David Davison was a captain in the Loveland, Colorado Police Department for many years until he committed suicide in 1996. After his suicide, Davison’s widow filed an application for workers’ compensation benefits. After a lengthy process that included two trips though the court system, the Colorado Court of Appeals upheld the grant of workers’ compensation benefits.
The key issue before the court was whether Davison suffered from on-the-job stresses that were “psychologically traumatic.” The Court pointed to Davison’s role in disciplining officers who had engaged in sex with prostitutes during a sting operation, and the significant depression Davison suffered as a result.
As put by the Court, “Davison’s ability to function on the job until early 1996 was corroborated by the fact that the Chief had assigned him the sole responsibility of disciplining the officers in the sting operation, and that Davison had just received a community award naming him officer of the year, which recognized his outstanding contributions as a member of the Department.

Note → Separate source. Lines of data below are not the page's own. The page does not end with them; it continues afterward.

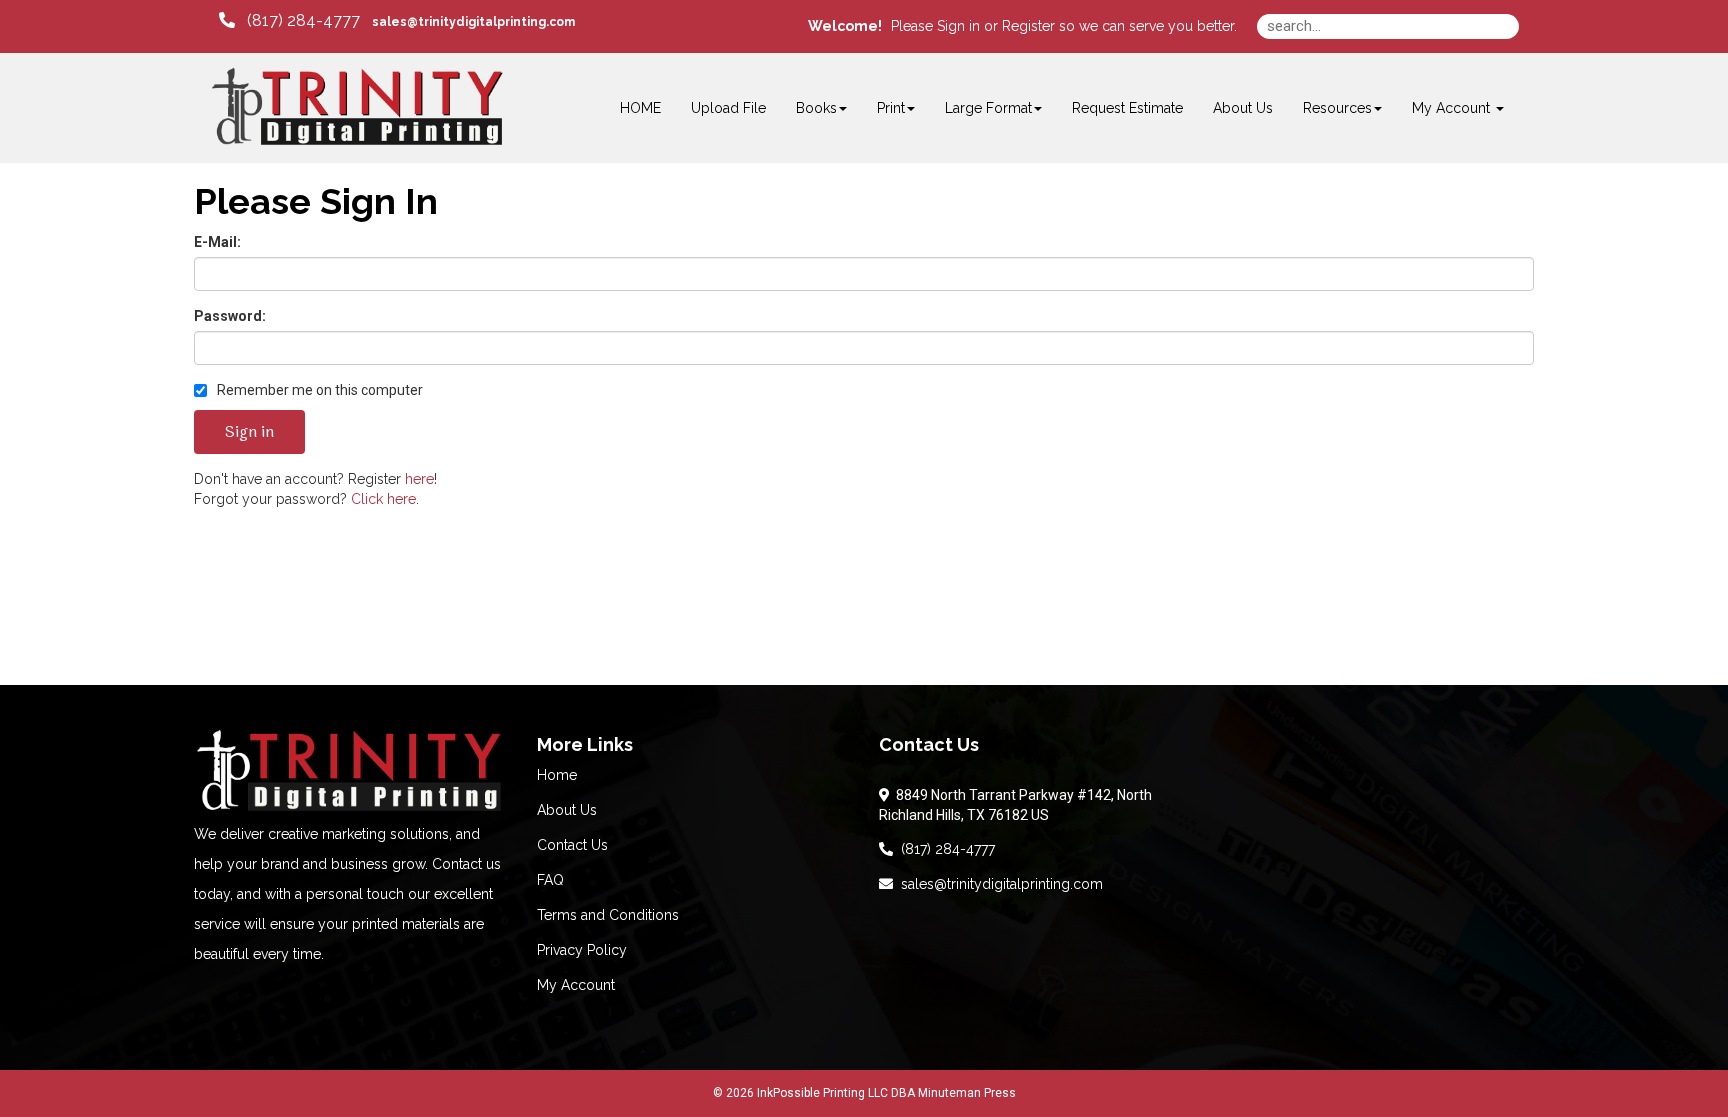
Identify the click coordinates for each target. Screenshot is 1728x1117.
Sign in (958, 26)
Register (1028, 26)
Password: (230, 316)
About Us (1243, 108)
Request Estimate (1127, 108)
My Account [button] (1453, 108)
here (419, 479)
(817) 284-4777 (944, 849)
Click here (383, 499)
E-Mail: (217, 242)
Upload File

The Police Chief testified that the sting operation ‘was the straw that broke the camel’s back’ in terms of stress.”
The Court summarized the evidence supporting the grant of workers’ compensation benefits as follows: “(1) No specific event initially caused Davison’s depression; (2) his depression was consistent with the kinds of pressures typically associated with the position of police captain; (3) Davison was able to function normally in spite of his depression prior to the sting operation; (4) the sting operation was the culmination of Davison’s depression; and (5) Davison committed suicide only five days after the Chief assigned him the responsibility of disciplining the officers involved in the sting operation.”
City of Loveland Police Department v. Industrial Claims Appeals Office of the State of Colorado, 2006 WL 1348420 (Colo.App. 2006).